Background and Aims: Familial Hypercholesterolemia (FH) is a genetic dyslipidemia caused by pathogenic variants several genes (mainly LDLR, APOB and PCSK9). The presence of one or two pathogenic variants determine different disease form, the heterozygous (HeFH) and the homozygous one (HoFH). We aimed to perform a systematic reevaluation of all variants identified in 717 index patients. Methods: All identified variants (193) were classified according to the ACMG’s guidelines (Richards et al. 2015) and the most recent FH-specific suggestions (Chora et al. 2018 for APOB and PCSK9 and ClinGen – Chora et al. 2022 - for LDLR). Results: The most recent guidelines led to an increased number of LDLR variants classified as uncertain significance (VUS) respect to the general ones (38 vs 18 variants) and, conversely, a decreased number of pathogenic/likely pathogenic ones (92 vs 113 variants).
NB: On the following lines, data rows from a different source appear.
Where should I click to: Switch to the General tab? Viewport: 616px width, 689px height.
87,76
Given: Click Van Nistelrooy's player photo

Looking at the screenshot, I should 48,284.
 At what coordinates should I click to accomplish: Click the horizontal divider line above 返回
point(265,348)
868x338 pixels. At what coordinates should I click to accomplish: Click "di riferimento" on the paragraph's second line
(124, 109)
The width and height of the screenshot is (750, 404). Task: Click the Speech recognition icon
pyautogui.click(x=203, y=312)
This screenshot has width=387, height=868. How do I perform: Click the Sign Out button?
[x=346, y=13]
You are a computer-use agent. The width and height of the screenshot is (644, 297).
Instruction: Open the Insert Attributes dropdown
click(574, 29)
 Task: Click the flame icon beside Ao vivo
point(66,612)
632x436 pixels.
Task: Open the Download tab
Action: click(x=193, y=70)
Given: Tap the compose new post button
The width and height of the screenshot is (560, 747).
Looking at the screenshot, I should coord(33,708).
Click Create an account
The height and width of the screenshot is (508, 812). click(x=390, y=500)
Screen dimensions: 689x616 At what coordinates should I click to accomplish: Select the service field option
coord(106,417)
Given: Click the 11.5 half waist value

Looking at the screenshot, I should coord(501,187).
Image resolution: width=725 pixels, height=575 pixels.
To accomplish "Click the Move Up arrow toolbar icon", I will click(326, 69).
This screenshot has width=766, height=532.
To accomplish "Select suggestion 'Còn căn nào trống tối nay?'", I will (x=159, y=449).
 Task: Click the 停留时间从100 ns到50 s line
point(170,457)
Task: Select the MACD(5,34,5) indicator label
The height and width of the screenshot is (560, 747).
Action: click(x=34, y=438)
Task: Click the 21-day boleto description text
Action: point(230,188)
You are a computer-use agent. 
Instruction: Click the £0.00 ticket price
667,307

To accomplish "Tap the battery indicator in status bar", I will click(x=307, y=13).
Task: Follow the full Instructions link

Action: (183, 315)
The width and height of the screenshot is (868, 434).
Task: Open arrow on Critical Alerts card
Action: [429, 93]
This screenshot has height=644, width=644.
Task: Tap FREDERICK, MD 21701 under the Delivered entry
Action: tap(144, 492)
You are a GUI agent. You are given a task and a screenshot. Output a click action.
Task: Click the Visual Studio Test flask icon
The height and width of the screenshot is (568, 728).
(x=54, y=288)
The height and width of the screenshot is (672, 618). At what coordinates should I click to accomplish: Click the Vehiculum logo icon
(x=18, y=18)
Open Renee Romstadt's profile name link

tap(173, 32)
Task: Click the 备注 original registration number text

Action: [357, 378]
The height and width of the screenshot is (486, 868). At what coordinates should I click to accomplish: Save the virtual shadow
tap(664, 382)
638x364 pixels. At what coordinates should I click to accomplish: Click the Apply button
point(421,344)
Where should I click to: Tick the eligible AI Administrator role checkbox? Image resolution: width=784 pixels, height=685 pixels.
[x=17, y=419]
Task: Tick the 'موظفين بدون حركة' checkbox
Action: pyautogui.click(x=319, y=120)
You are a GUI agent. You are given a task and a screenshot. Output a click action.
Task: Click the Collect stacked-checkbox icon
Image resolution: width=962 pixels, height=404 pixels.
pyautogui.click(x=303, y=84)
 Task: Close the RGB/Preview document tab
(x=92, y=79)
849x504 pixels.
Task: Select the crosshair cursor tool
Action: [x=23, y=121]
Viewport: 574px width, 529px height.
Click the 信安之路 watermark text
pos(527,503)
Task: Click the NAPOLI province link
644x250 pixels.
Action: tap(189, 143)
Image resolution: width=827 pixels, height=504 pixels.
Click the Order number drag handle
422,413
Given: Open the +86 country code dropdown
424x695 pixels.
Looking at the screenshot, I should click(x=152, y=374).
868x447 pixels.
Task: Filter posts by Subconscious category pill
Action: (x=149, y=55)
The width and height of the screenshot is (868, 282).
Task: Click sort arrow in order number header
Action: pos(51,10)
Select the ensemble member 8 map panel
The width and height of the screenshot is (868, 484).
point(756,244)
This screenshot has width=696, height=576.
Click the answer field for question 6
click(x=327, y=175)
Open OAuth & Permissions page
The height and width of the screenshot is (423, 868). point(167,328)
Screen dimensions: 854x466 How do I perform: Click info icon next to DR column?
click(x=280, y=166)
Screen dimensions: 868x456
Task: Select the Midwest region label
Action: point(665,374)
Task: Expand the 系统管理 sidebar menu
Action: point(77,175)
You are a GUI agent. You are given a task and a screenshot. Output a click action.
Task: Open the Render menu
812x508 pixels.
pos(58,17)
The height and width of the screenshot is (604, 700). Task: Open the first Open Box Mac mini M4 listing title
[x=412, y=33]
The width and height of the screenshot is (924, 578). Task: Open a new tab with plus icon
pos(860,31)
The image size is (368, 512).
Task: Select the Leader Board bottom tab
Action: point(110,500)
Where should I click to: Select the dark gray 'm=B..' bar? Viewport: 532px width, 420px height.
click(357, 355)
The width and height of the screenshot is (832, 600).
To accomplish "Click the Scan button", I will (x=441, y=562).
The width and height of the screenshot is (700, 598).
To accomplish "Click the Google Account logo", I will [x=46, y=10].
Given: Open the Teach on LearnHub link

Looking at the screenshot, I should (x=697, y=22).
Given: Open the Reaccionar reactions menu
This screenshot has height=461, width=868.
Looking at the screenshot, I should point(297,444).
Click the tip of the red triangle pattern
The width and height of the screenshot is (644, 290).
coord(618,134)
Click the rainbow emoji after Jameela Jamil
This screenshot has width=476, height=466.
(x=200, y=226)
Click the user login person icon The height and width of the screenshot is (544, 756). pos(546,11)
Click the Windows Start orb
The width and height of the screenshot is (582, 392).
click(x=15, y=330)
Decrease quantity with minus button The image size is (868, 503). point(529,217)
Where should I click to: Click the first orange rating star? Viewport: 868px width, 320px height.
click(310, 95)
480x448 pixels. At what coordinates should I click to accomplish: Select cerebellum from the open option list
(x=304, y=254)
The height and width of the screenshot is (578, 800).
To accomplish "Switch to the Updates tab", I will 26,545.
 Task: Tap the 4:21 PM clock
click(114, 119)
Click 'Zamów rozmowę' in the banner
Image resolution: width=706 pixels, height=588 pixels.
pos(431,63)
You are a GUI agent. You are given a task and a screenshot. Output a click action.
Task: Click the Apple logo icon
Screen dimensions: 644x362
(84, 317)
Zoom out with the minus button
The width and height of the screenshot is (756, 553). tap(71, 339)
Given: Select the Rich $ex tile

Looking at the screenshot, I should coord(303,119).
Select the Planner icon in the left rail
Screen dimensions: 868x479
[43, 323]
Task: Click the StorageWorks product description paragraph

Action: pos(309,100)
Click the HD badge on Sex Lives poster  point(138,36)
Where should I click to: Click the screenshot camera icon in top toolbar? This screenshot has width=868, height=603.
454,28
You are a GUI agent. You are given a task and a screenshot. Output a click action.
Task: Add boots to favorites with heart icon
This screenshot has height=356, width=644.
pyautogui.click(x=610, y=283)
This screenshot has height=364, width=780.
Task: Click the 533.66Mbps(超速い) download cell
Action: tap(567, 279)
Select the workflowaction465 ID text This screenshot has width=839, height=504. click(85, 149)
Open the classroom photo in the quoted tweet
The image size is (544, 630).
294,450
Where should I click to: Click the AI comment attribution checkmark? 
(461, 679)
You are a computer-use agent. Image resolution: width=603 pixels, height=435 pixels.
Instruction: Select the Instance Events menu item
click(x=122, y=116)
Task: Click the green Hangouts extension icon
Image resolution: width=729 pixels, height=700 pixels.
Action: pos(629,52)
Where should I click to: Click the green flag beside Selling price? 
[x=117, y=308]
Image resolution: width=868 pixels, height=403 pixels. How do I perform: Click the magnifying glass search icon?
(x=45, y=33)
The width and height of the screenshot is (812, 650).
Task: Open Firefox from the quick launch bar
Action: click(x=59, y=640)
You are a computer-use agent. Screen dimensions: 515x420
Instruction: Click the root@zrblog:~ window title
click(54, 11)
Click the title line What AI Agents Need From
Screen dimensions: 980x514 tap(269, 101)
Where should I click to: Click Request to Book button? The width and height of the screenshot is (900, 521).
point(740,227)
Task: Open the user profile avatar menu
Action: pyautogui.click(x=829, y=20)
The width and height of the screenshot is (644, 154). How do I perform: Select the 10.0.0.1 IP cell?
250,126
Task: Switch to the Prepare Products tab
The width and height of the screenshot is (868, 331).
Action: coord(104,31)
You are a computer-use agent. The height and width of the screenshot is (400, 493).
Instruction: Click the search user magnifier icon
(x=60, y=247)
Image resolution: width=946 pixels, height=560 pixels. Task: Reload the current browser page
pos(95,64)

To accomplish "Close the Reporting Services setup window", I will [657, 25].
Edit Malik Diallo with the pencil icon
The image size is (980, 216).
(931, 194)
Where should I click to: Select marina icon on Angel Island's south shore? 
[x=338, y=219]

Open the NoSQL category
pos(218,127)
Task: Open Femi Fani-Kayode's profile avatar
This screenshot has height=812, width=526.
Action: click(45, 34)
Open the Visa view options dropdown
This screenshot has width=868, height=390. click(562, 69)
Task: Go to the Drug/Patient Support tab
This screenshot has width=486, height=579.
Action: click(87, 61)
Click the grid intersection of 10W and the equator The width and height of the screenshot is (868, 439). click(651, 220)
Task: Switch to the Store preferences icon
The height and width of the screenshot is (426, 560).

The criteria most impacting the difference in classification are related with the functional characterization, the number of unrelated patients with the variant and the consideration of missense variants in LDLR. Four HoFH patients resulted reclassified as HeFH+USV, despite a clear variant/phenotype segregation among relatives. No differences were observed about 45 variants in APOB and 11 variants in PCSK9. Conclusions: New guidelines suggested FH-specific criteria useful for standardization of pathogenicity evaluation worldwide, although several variants resulted reclassified as USV. For rarest variants, guidelines could be improved giving more strength to the few available evidence, when no benignity criteria are present. The dissemination of frequency and segregation data present in molecular laboratory databases could improve the classification.